A legendary music producer who managed one of the biggest pop bands in the world has taken an interest in a Tallahassee act. The two members of “Boo Radley” hope it’s a solid chance to hit the big time.
However, for one-half of Boo Radley, this would be a second go-around when it comes to the big time.
“I’ve been famous,” smiled the duo’s singer/guitarist Michael Turner. “I’ve had number one songs on the radio, I’ve been on MTV in 8 countries, I’ve played in front of 40, 50 thousand people.
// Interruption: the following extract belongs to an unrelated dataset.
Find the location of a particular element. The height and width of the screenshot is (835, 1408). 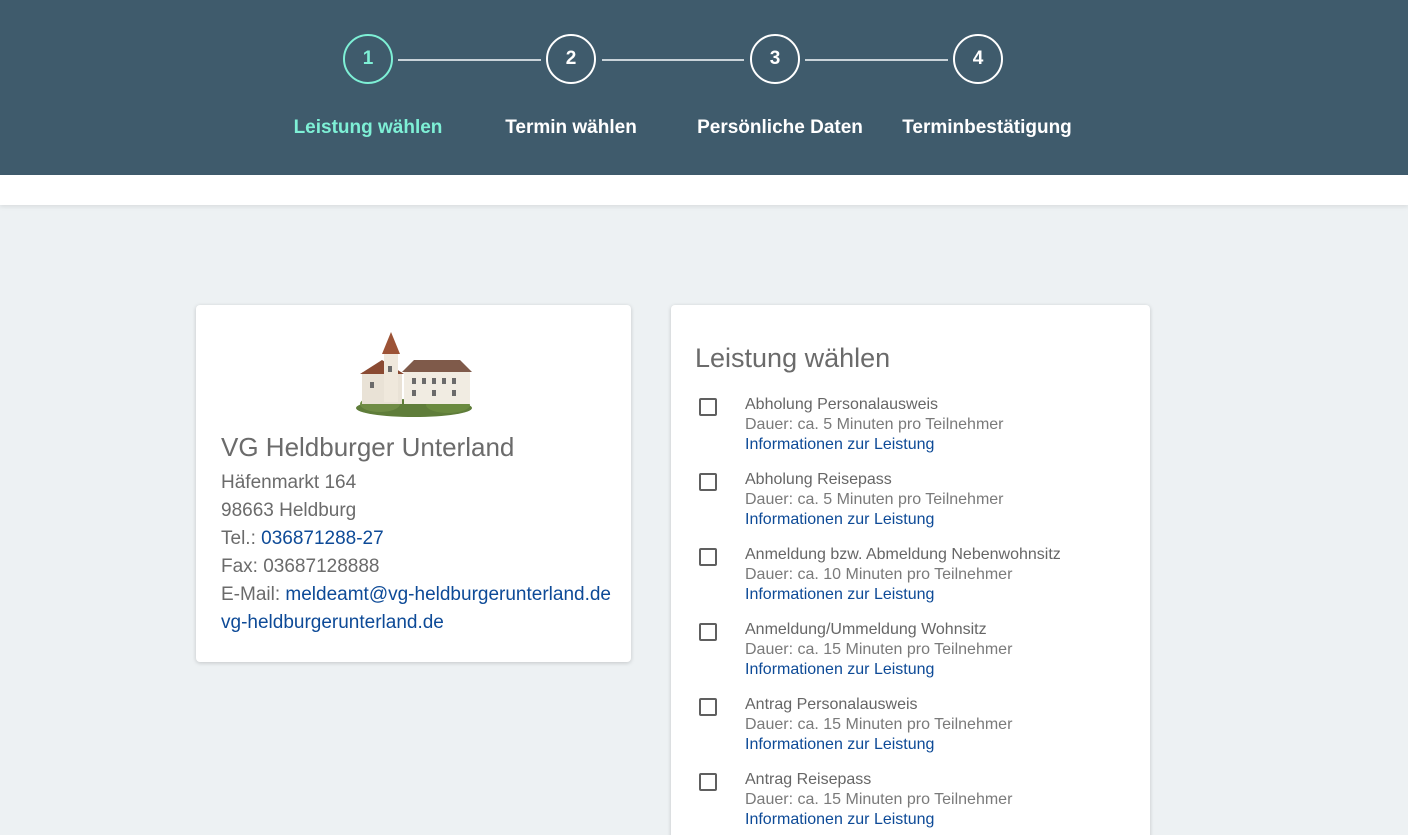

But that’s not what it’s about for me. For me it’s about the songs and making a difference. A song can change somebody’s life.”
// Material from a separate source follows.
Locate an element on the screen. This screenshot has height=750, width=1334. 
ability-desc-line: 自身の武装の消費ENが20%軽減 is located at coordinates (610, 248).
And for Turner, it was another songwriter who changed his. Her name is Patty Matson and the two became partners, in both songwriting and life. She says the combination of her talents with Turner’s has unleashed something almost mystical.
“Well first off something is writing through us,” Matson insisted as Turner nodded agreement. “We’re not responsible. We’re conduits.”
Although both Matson and Turner have musical backgrounds in the heavier grades of rock n’ roll, their collaborations have generated songs with gentler music, but heavier emotional content in the words that tap universal human situations.
“We’ve got a song now called ‘Come on Home’ that we call a ‘happy little ditty’,” Turner said. “But it’s really about two people who are cheating on each other and they’re miserable people, but they’re saying, ‘let’s give it one more try’ and we think someone might hear that song and hear the lyrics and go, that’s me.”
To the artists that connection is what their songs are all about.
“And what a compliment when someone says that to you ‘it feels like you wrote that song for me,” Matson exclaimed, with Turner completing the thought, “Somebody said that recently. We’ve had some really great feedback from our audiences and from folks we know.”
Matson said that’s not the only gratification.
“We are doing social work on that stage and it’s amazing because people come up to us in tears saying, ‘That song really touched me.’ And it’s therapeutic for us because we’ve been through our fair share of struggles. For me, writing it down on paper and ultimately turning it into a song just really helps you process the stuff that you’re going through.”
All very satisfying for everyone, for sure. But when a guy named Fred Vail expresses an interest in your music, that bumps things up to a very different altitude. In the 1960s Vail first booked, then produced the Beach Boys. He also worked with John Denver, Johnny Cash, Issac Hayes, Keith Urban and scads more top artists. Through a series of fortunate events, he heard about Boo Radley and approached Turner with an offer to help the duo move their careers to the next level. But Turner had three conditions.
“I said one you have to think we have hit song potential. Second, you have to help us get it recorded where they don’t go, ‘where’s the band?’ because we’re one guitar and two voices. And he said, ‘Okay.’ And the third thing is you have to be the solicitor. You’ve got to take this stuff out and walk it into the record labels and Patty needs a manager.”
The deal was struck and all parties agreed on a five-track EP or extended play record. But in the meantime Matson and Turner kept on writing and Vail decided the latest tracks were too good to leave off the final product.
“So we ended up doing 7 songs and the two newest songs are the first two songs on the record,” Turner said, “So it turned out kind of crazy and he called me back in the fall and said, ‘Why are we not getting working on this thing?’ And I said, ‘Dude we don’t have enough money. We’ve only got about $10,000 raised.’ And he said,’I don’t care; let’s get started,’ and I said, ‘Okay!’"
So the basic tracks are recorded, but now the mixing and mastering have to be done and that means more money. This past weekend, Boo Radley did a fundraising performance at the Junction on Monroe. And, should the couple go on to ultimately reach the elusive brass ring of stardom – or at least comfortable success – Turner said they want to help make their hometown even more of a musical hot spot.
“It already is in the level of talent and artistry, but there’s just something that’s keeping people from coming together and realizing we’re all in this thing together. I don’t know what it is. But living in Nashville and L.A., I can tell you unequivocally that there is more talent in this area than in those places.”
But first, Boo Radley has a record to get out.